Oxfam Australia’s Programs Director Anthea Spinks said countries helping fuel the conflict through arms sales must put human lives above profit.
“We know that there is a real and present risk that arms sold by Australia to the United Arab Emirates and Saudi Arabia could be being used in Yemen in ways that could breach the rules of war and prolong the conflict,” Ms Spinks said.
“There is a concerning lack of transparency and accountability in Australia’s arms export system, which means we don’t know the extent of this country’s responsibility for this growing death toll.
“That’s why Australia must immediately halt arms sales to countries involved in the conflict in Yemen, including Saudi Arabia and the United Arab Emirates. We must also provide more humanitarian aid to provide support to those enduring this devastating conflict.”

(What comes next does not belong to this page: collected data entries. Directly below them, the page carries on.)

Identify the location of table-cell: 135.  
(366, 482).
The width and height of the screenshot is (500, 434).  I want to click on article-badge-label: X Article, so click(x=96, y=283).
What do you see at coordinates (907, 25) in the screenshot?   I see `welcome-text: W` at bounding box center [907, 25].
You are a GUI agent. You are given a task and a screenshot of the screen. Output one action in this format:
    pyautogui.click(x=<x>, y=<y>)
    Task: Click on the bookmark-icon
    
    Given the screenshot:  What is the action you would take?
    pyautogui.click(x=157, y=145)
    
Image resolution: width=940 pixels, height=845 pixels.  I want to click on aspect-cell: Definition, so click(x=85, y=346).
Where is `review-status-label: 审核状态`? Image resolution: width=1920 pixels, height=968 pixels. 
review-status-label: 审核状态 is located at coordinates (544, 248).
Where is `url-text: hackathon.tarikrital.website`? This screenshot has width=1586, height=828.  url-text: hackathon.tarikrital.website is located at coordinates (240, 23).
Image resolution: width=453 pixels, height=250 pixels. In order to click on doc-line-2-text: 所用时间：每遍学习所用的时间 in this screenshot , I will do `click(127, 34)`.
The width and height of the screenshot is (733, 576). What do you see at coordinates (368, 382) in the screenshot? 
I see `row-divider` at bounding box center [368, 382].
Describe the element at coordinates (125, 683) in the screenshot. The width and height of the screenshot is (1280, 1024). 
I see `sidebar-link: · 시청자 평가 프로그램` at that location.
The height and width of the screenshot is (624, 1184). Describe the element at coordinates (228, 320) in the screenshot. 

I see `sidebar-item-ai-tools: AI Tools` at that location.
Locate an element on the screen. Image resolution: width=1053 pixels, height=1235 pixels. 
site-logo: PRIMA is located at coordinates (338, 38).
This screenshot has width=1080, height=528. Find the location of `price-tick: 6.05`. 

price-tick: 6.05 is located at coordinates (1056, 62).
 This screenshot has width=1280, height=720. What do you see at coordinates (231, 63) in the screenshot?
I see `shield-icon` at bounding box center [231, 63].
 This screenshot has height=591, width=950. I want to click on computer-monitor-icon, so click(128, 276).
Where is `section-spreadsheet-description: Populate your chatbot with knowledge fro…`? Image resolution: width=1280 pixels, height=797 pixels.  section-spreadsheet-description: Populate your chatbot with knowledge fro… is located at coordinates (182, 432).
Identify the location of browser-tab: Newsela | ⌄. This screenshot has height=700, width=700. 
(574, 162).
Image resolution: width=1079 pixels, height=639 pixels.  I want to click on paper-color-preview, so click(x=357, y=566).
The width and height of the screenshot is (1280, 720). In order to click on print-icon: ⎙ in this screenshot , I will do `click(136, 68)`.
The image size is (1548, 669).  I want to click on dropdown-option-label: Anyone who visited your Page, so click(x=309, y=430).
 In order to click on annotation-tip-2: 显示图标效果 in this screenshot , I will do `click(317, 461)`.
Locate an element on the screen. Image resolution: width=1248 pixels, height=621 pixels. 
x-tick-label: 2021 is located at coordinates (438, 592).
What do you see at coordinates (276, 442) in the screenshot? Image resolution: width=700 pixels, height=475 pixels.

For media interviews with Oxfam staff, please contact Lily Partland on 0418 118 687 or firstname.lastname@example.org
Notes to editors:
More information about ACLED’s data is available here: https://www.acleddata.com/2019/10/31/press-release-over-100000-reported-killed-in-yemen-war/
Data on the number of deaths has not been verified. Fatality numbers are difficult to verify due to restrictions on access to foreign journalists and other impartial monitors.
In March, Oxfam reported that three civilians are being killed every day in Yemen
Since July 2015, Oxfam has reached more than 3 million people in Yemen with water and sanitation services, including providing water by truck, repairing water systems and delivering filters and jerry cans, as well as building toilets and providing cash assistance and food vouchers.